◆ **What you need to do**
A. Answer these about the tsvector limitations email below:
(i) Who is the email addressed to?
(ii) On what date was it sent?
(iii) What information that would otherwise be lost would the proposed table keep?
B. List every column the tsvector limitations email below proposes for the table that links the vocabulary table to documents.

*** Passage provided ***

Re: tsvector limitations

From: Tim <elatllat(at)gmail(dot)com>
To: Craig James <craig_james(at)emolecules(dot)com>
Cc: pgsql-admin(at)postgresql(dot)org
Subject: Re: tsvector limitations
Date: 2011-06-14 22:33:41
Message-ID: BANLkTi=Rz9imi7eKF7DmQigjut5pgQJYSg@mail.gmail.com
Views: Raw Message | Whole Thread | Download mbox | Resend email
Thread:
Lists: pgsql-admin

Hi Craig,

Thanks for writing.

If one were to try to increase the limitation of tsvectors (I'm not sure I
need to yet; this thread is mainly to determine that.)
Instead of using a solution involving a "vocabulary" file,
one would probably be better off discarding tsvectors making a vocabulary
table then linking it to documents with a (dict_id, hit_count, word_id)
table
It would be faster, smaller, and more accurate because it would not contain
the now useless position information, while it would contain the otherwise
lost word count information.

I wonder if anyone has any incite on the inner workings of ORACLE/MSSQL/etc
FTS.

*** Material shown ***

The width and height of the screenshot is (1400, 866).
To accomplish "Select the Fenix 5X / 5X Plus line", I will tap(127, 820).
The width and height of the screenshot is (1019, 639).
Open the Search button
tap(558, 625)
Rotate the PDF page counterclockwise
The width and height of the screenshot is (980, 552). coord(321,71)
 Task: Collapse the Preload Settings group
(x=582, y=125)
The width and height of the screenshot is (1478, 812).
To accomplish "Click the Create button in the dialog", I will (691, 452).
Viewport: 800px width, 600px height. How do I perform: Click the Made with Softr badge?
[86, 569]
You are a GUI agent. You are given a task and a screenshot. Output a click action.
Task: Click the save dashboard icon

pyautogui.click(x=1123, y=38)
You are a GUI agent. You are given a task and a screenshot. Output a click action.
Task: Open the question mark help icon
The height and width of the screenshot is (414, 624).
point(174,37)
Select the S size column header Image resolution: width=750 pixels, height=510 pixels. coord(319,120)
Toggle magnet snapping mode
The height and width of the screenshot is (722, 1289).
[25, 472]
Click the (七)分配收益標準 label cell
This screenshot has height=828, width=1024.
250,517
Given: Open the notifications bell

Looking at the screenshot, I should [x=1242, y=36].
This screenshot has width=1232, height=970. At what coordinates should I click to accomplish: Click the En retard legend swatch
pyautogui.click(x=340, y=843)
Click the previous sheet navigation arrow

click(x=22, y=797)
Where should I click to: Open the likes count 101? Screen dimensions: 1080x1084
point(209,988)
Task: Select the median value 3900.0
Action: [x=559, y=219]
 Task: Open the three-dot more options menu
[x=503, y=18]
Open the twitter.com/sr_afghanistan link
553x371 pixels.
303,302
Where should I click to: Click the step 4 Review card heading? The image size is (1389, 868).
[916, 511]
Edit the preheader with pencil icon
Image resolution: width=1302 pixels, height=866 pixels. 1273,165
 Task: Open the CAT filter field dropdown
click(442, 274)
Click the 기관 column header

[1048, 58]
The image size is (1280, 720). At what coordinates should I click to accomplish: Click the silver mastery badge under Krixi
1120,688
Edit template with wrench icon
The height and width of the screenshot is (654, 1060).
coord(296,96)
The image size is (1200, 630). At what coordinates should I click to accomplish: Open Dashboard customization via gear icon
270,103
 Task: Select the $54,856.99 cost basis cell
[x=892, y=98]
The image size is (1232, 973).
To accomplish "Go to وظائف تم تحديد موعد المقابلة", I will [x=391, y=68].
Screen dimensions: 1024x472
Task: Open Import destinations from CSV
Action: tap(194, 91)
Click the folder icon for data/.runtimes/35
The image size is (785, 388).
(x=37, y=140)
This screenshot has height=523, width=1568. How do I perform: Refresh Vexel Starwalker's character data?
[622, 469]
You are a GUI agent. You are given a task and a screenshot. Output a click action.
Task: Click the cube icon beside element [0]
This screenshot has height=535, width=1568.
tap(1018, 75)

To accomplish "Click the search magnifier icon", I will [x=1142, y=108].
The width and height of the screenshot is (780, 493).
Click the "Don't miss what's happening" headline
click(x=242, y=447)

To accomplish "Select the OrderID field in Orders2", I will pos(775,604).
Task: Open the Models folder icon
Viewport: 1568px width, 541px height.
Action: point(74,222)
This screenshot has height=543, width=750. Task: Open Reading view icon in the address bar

***

◆ **Exercise responses**
A.
(i) Craig James
(ii) 2011-06-14
(iii) The word count information

B. dict_id, hit_count, word_id